[Dataset entries]
+---+

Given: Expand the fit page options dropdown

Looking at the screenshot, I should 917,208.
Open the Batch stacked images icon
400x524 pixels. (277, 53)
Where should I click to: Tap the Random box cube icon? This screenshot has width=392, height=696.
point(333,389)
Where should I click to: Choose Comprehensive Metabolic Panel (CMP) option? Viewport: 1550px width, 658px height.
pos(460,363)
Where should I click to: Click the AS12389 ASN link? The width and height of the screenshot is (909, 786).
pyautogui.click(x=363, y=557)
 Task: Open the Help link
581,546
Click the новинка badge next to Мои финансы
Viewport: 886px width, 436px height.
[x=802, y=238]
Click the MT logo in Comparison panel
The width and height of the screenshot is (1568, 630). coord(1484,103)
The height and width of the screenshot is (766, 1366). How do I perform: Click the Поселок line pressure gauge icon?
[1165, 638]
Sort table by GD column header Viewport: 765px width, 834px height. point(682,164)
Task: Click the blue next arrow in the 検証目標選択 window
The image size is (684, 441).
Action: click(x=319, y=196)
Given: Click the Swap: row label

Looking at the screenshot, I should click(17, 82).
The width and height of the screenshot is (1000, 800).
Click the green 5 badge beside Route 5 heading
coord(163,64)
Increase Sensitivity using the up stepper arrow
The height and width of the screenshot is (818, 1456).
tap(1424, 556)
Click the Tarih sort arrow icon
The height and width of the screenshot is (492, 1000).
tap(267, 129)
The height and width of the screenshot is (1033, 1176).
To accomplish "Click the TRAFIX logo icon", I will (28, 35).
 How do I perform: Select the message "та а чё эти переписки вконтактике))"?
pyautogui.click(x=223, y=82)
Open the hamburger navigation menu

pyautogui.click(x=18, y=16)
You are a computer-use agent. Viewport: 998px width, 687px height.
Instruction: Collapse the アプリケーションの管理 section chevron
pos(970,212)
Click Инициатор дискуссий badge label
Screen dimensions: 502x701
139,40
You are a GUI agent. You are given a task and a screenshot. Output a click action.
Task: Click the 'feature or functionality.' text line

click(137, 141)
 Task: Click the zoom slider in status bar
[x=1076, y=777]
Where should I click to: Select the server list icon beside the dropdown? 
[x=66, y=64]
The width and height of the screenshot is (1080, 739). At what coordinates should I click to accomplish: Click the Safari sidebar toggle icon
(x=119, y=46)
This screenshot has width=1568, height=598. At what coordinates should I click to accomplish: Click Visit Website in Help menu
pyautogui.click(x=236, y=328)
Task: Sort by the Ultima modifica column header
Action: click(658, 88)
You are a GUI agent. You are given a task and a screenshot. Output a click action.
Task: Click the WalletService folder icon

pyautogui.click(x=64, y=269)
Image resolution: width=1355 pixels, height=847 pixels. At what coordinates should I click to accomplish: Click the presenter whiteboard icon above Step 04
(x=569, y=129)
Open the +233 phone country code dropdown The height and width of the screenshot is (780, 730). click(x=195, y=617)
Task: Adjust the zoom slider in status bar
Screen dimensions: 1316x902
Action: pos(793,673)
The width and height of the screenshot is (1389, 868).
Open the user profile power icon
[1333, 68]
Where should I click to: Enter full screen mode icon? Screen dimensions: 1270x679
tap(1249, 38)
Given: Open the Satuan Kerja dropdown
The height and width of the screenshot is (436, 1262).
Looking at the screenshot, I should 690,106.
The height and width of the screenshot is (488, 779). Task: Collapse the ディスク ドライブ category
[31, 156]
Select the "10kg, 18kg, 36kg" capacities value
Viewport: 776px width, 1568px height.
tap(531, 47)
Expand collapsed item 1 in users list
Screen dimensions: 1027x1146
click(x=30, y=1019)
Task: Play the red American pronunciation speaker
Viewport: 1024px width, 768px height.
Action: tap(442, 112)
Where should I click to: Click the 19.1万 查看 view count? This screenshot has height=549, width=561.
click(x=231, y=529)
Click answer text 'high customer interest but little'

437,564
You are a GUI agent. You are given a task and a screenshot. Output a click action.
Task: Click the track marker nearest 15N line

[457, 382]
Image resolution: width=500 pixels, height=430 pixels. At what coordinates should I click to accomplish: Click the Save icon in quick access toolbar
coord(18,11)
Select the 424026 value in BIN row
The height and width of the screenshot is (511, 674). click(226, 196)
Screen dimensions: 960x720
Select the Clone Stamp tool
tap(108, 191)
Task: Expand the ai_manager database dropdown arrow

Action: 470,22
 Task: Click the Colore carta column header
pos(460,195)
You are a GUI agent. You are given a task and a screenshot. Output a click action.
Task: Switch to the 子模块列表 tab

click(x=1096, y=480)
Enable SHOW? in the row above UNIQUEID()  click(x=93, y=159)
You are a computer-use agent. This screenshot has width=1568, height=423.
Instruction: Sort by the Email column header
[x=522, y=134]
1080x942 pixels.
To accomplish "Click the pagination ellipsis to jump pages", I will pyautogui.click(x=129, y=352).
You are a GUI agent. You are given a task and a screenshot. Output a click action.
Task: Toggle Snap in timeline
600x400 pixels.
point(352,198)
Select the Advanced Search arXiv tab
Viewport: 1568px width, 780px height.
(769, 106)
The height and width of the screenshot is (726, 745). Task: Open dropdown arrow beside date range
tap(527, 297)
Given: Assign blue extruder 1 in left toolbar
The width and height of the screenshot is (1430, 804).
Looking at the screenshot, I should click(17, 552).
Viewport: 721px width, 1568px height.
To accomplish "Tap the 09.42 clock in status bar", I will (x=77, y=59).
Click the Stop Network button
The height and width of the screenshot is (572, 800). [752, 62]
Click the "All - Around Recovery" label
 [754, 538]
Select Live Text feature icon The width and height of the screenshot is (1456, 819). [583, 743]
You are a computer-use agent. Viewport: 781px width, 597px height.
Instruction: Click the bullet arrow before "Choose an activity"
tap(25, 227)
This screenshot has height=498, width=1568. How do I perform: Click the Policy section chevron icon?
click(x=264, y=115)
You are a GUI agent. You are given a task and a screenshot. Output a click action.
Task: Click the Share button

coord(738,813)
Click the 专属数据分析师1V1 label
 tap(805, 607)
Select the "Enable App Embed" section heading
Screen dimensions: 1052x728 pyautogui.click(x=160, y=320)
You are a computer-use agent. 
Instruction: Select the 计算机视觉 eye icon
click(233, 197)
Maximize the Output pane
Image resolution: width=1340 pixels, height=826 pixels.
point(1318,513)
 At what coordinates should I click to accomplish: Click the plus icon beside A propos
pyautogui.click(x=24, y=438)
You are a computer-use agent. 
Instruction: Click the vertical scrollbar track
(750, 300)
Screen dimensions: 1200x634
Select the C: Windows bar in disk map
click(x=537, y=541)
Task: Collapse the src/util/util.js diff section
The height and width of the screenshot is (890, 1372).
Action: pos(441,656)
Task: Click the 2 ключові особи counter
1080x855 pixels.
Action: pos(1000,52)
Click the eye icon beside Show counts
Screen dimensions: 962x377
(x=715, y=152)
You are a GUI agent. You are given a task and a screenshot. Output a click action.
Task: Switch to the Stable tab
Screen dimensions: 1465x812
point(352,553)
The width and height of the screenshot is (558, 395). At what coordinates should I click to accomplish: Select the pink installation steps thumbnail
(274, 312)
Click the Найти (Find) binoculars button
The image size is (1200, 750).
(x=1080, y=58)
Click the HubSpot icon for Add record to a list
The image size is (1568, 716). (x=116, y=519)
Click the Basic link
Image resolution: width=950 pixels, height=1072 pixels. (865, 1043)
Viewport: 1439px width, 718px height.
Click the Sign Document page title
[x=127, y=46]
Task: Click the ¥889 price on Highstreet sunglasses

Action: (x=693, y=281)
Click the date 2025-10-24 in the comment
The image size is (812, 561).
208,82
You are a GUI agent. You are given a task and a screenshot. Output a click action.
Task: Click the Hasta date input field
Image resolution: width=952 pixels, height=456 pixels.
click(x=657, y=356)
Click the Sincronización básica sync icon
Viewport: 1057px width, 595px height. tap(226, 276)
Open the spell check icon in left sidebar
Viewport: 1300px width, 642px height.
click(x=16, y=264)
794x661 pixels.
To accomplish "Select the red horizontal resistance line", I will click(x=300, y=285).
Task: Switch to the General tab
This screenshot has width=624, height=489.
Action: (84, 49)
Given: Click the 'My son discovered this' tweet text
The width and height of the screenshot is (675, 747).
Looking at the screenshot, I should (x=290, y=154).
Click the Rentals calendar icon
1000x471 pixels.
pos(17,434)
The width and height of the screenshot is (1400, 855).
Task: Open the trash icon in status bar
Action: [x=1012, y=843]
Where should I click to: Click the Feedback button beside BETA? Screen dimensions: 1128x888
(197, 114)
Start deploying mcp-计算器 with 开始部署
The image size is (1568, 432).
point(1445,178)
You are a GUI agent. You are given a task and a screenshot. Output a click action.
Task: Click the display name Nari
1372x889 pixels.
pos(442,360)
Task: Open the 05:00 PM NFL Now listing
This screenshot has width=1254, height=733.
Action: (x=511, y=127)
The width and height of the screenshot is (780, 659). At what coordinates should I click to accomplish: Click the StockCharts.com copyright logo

+---+

**EXERCISE**.
Copy each line above where the string "computer" occurs.

**WORKED SOLUTION**.
You are a computer-use agent. Viewport: 998px width, 687px height.
You are a computer-use agent. This screenshot has width=1568, height=423.
You are a computer-use agent. Viewport: 781px width, 597px height.
You are a computer-use agent. 
You are a computer-use agent. 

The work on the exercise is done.